In 1999 Jim And Tonic raced in France, the United Kingdom, Canada, the United States, and Hong Kong. He finished second in the Lockinge Stakes at Newbury Racecourse, third in the Atto Mile at Woodbine Racetrack, and under French jockey Gerald Mosse, won both the Hong Kong Cup and the Queen Elizabeth II Cup at Sha Tin Racecourse. Sent to Gulfstream Park in Florida, he finished a disappointing 9th in the Breeders' Cup Mile to the French longshot winner Silic.

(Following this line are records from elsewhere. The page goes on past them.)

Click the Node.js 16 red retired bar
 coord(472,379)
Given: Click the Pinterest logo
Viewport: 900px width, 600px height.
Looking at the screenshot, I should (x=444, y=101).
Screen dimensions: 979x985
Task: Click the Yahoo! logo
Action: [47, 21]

Jim And Tonic continued his globetrotting in 2000. In France, he won his second Prix Perth at Hippodrome de Saint-Cloud. He was third in the Hong Kong Cup to winner Fantastic Light and second to Ouzo in the Singapore Airlines International Cup at Kranji Racecourse. In both 2000 and 2001, Jim And Tonic finished second in the Queen Elizabeth II Cup and won the 2001 Dubai Duty Free Stakes at Nad Al Sheba Racecourse.

==Retirement==
After logging more than a quarter of a million air miles, Jim And Tonic was retired at the end of the 2002 racing season to his birthplace at Haras d'Ecouves in Normandy.